> _The problem_
Retype the entries without any changes, starting at the line that contains "Find the location" and ending with the last of the entries.

> _Material supplied_
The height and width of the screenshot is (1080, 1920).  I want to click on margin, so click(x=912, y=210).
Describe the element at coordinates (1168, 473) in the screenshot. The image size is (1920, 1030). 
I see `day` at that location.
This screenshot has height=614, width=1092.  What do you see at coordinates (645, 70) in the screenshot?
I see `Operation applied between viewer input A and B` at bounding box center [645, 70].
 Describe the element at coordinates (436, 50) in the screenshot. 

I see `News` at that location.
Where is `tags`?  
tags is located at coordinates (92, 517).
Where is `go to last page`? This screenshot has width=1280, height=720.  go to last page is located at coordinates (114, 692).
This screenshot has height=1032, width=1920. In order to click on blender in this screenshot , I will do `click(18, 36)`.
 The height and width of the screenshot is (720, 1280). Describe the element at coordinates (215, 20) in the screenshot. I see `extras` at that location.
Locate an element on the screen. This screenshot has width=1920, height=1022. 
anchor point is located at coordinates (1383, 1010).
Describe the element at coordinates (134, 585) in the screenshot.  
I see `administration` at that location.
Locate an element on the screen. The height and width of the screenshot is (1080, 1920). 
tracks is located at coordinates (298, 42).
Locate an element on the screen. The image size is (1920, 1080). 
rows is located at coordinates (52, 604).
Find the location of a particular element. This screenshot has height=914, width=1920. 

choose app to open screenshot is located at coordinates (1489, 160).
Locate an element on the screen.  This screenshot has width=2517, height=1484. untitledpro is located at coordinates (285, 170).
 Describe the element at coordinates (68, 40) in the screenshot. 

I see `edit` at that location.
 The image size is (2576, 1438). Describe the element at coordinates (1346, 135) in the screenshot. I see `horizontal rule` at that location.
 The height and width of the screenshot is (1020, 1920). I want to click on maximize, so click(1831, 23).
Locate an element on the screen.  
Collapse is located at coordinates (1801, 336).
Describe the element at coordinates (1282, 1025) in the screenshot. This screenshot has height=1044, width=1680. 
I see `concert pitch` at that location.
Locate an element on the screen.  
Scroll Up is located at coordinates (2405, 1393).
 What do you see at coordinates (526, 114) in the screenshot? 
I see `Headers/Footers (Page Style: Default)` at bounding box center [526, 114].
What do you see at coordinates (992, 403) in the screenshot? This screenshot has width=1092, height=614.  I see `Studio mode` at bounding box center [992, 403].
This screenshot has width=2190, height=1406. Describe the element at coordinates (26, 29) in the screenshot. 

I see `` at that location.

> _The solution_
Find the location of a particular element. This screenshot has height=914, width=1920. 

choose app to open screenshot is located at coordinates (1489, 160).
Locate an element on the screen.  This screenshot has width=2517, height=1484. untitledpro is located at coordinates (285, 170).
 Describe the element at coordinates (68, 40) in the screenshot. 

I see `edit` at that location.
 The image size is (2576, 1438). Describe the element at coordinates (1346, 135) in the screenshot. I see `horizontal rule` at that location.
 The height and width of the screenshot is (1020, 1920). I want to click on maximize, so click(1831, 23).
Locate an element on the screen.  
Collapse is located at coordinates (1801, 336).
Describe the element at coordinates (1282, 1025) in the screenshot. This screenshot has height=1044, width=1680. 
I see `concert pitch` at that location.
Locate an element on the screen.  
Scroll Up is located at coordinates (2405, 1393).
 What do you see at coordinates (526, 114) in the screenshot? 
I see `Headers/Footers (Page Style: Default)` at bounding box center [526, 114].
What do you see at coordinates (992, 403) in the screenshot? This screenshot has width=1092, height=614.  I see `Studio mode` at bounding box center [992, 403].
This screenshot has width=2190, height=1406. Describe the element at coordinates (26, 29) in the screenshot. 

I see `` at that location.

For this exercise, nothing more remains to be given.